Do bispo Edir ao Adélio Bispo

A vida do presidente Jair Bolsonaro divide-se em duas: antes e depois do último domingo, 1 de setembro.

É a opinião do bispo Edir Macedo, que, perante dez mil fiéis, recebeu nesse dia o presidente do Brasil no Templo de Salomão, gigantesca sede da Igreja Universal do Reino de Deus, no centro de São Paulo.

No altar, de joelhos e de costas para o auditório, Bolsonaro foi ungido com azeite da igreja evangélica pelo bispo, que, com as mãos na cabeça presidencial, pediu a Deus que lhe desse sabedoria e coragem.

O religioso criticou também "o inferno dos media" que se abateu sobre o presidente mas sossegou-o logo a seguir dizendo "eu estou aqui" - Macedo é dono da Rede Record, segunda televisão com mais audiência no Brasil, tida como favorável ao governo.

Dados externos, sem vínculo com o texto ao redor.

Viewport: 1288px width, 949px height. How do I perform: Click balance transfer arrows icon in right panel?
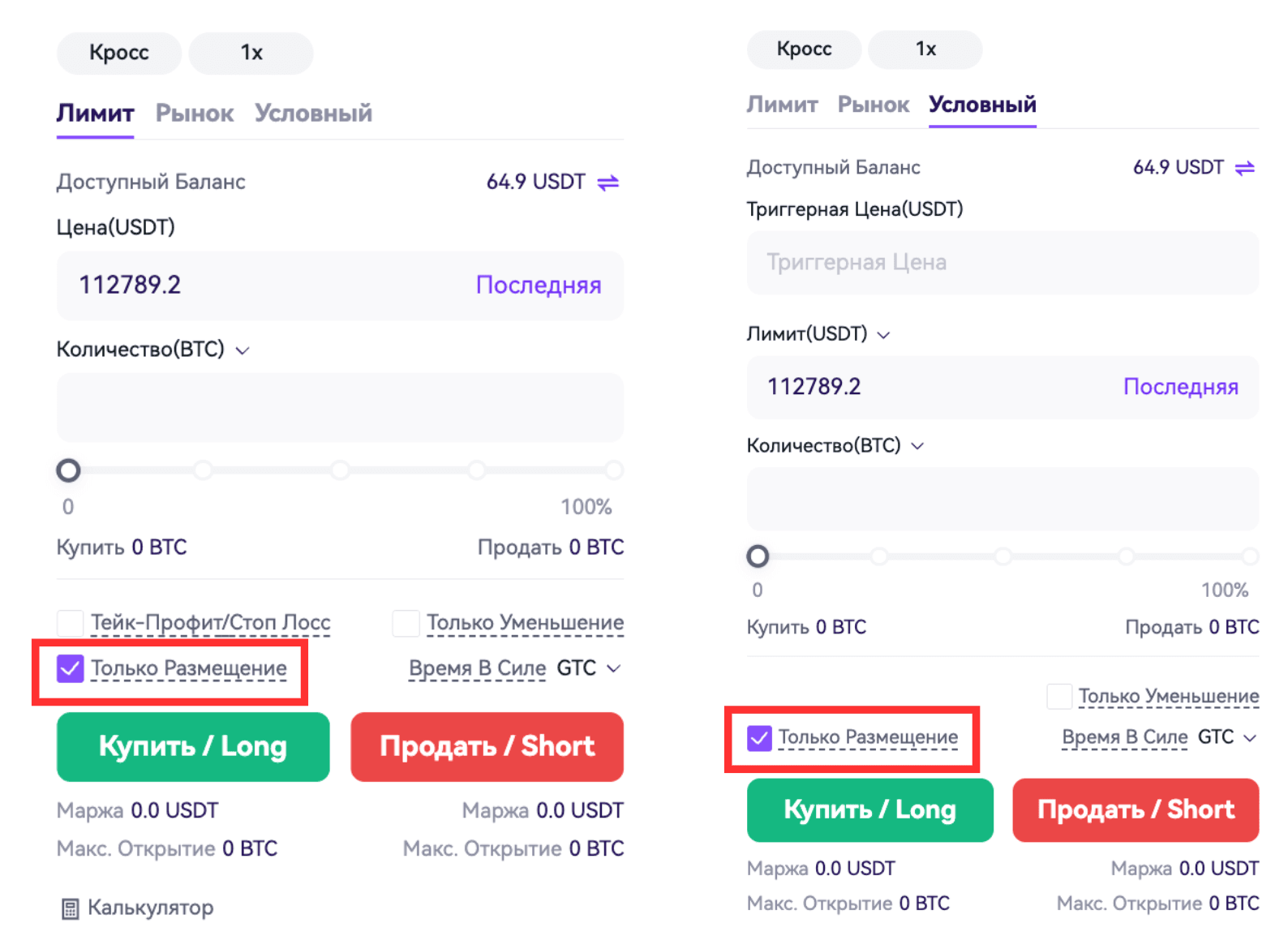[1245, 168]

Controverso, em 1995 o chefe da IURD foi filmado a rir e a lamber-se enquanto contava dinheiro dado por fiéis em Nova Iorque e é adepto da máxima "ou dá [o dízimo] ou desce [para o inferno]".

Ouvidos pela imprensa no templo, fiéis reforçaram que a partir daquele domingo - o tal que divide a vida de Bolsonaro em antes e depois, segundo Edir - o Templo de Salomão vai iniciar orações à nação brasileira para fortalecer o presidente e enfraquecer os ataques dos media.

"Aqui recebemos uma direção e seguimos. Fomos todos em Bolsonaro", disse uma fiel ao jornal Folha de S. Paulo.

O apoio declarado do bispo Edir às vésperas da eleição presidencial do ano passado foi considerado essencial para a vitória do candidato do PSL.

No primeiro ato após a eleição, entretanto, o casal Jair e Michelle foi receber a bênção de outra autoridade do tele-evangelismo, Silas Malafaia, pastor do ministério Vitória em Cristo, que os havia casado.

Malafaia, entre outras controvérsias, aparece num vídeo, editado, a intimidar quem chamar os pastores de ladrões.

"Uma meia dúzia de idiotas, de imbecis travestidos de crentes, porque essa gente não é crente, porque quem calunia pastor e fala da igreja não pode ser crente. Vou dar um conselho para você: fica longe de participar de divisão, de calúnia e difamação de pastor. Fica longe disso! Quer arrumar problema para sua vida, entra nisso! [...] Teu pastor é ladrão? Teu pastor é pilantra? Você não "tá gostando? Sai de lá e vai para outra igreja. Não se mete nisso não, porque não é da tua conta!"

Um dos religiosos com mais influência sobre o presidente, Malafaia participou em boa parte dos 30 encontros dele com bispos evangélicos em sete meses de governo, parte deles para discutir a continuidade da imunidade tributária das igrejas no Brasil.

Por sua vez, logo após a divulgação dos resultados eleitorais, Bolsonaro, Michelle e o seus colaboradores mais próximos uniram as mãos para ouvir em direto e ao vivo para todo o Brasil uma oração do pastor Magno Malta, vocalista da banca gospel Tempero do Mundo, que chegou a ser convidado para vice-presidente.

A proximidade de Bolsonaro com Macedo, Malafaia, Malta e a generalidade do público evangélico rendeu 74% dos votos nas 32 cidades com maioria da população desse grupo nas últimas eleições, segundo o jornal O Globo.

O movimento de aproximação a pastores e bispos foi calculado: católico de nascimento, o então deputado meio anónimo foi batizado ainda em 2015 por um pastor nas águas do Rio Jordão, em Israel.

E desde então, vive, em campanha ou no poder, rodeado de líderes evangélicos.

Mas nenhum bispo foi tão decisivo como aquele que há um ano exato desferiu a facada que mudou os rumos da corrida presidencial: Adélio Bispo, o inimputável autor do atentado de Juiz de Fora, preso hoje numa cadeia de Campo Grande, Mato Grosso do Sul.

Na verdade, a vida do presidente Jair Bolsonaro dividiu-se em duas: antes e depois daquela quinta-feira, 6 de setembro de 2018.